4. Discussion
Multicellular spheroids are useful cell formations in cell-based therapy because of the excellent cell–cell interactions, physical strength, and avoidance of anoikis, which is an apoptotic response to the absence of cell–matrix interactions. Although many reports have demonstrated improved cellular functions by spheroid formation in vitro ,[20-22] there have been few reports on the function or survival of multicellular spheroids after transplantation into animals. Our previous studies demonstrated that the survival of insulin-secreting cells was prolonged after transplantation into the subrenal capsule in mice[11] and that tumor colony formation in the lungs after intravenous injection in mice was accelerated by spheroid formation of tumor cells.[14] However, the function, survival, and tissue distribution of multicellular spheroids of MSCs after intravenous injection have been barely elucidated thus far. In particular, the quantitative comparison of suspended cells and spheroids after intravenous injection in terms of survival and tissue distribution has not been evaluated. Here, we showed that spheroid formation of MSCs improved their accumulation in the lungs and prolonged their survival after intravenous injection.
Several studies have reported that spheroid formation significantly increases cytokine release from MSCs.[10,23] Here, TGF-β release from m17.ASC spheroids was slightly higher than that from monolayered m17.ASC cells (Figure 3A). Additionally, the release of other cytokines from m17.ASC spheroids may have been improved, because the expression of Arg1 , an M2-type marker, by peritoneal macrophages was greatly increased by co-culture with m17.ASC spheroids (Figure 3B). As the MSC-induced polarization of macrophages to the M2-type has been reported to be related to an anti-inflammatory function,[24] the results of the present study strongly suggest the therapeutic potential of MSC spheroids for inflammatory diseases. In addition to cytokine expression, spheroid formation of MSCs can be an effective means of cell-based therapy.

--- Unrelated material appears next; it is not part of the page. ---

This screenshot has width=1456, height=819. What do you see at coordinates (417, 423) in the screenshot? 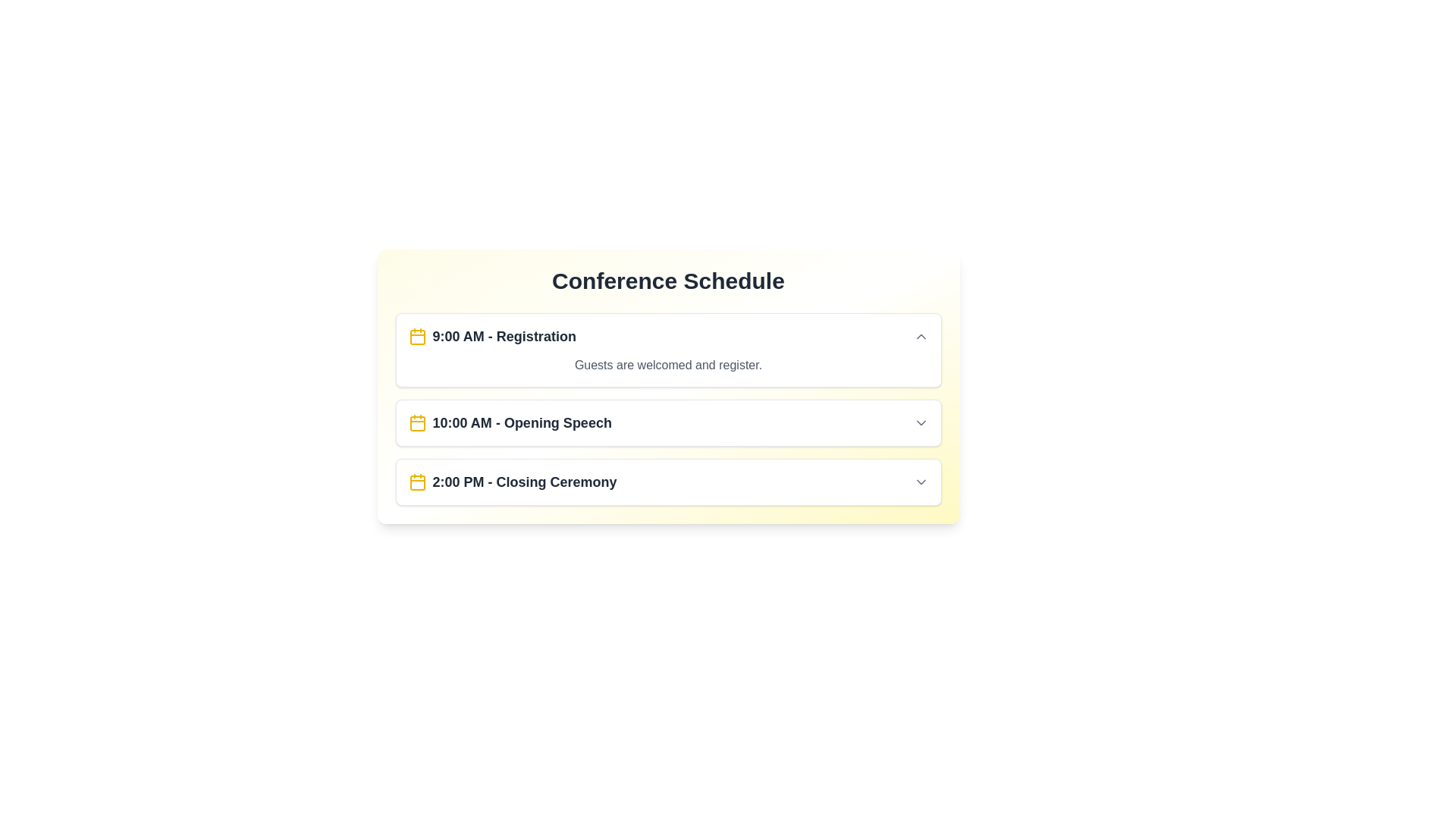
I see `the calendar icon located to the left of the text '10:00 AM - Opening Speech' in the schedule list` at bounding box center [417, 423].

The size of multicellular spheroids is an important parameter in determining the tissue distribution of cells after intravenous injection. This is because the diameter of microvessels in the lung, the first-pass organ after intravenous injection, is approximately 10 μm, and most cells transiently form the embolus in the lung after intravenous injection.[25] Our previous study showed that intravenously injected multicellular spheroids of adenocarcinoma cells with a diameter of approximately 170 μm effectively formed tumor colonies in the lung compared to suspended cells.[14] Therefore, m17.ASC spheroids of approximately 170 μm diameter were prepared in this study (Table 1), and intravenously injected m17.ASC spheroids efficiently accumulated and remained in the lung.
LPS-induced inflammatory mouse models are frequently used as systemic inflammatory disease models through endotoxin shock, which causes an increase in the release of inflammatory cytokines such as IL-6 in the plasma and multiple organ failures.[26] Many reports have demonstrated that MSC administration effectively suppresses inflammation and shows a therapeutic effect in LPS-induced inflammatory mouse models.[27,28] Compared to m17.ASC cells, m17.ASC spheroids more efficiently suppressed the plasma levels of inflammatory cytokines in LPS-induced inflammation mouse models (Figure 5). This result reflects the prolonged survival of the m17.ASC spheroids after intravenous injection (Figure 4).
In conclusion, we demonstrated that spheroid formation of m17.ASC cells improved the delivery efficiency of the cells to the lung and prolonged their survival after intravenous injection. Additionally, compared to suspended cells, the m17.ASC spheroids showed excellent therapeutic effect in the inflammatory mouse models.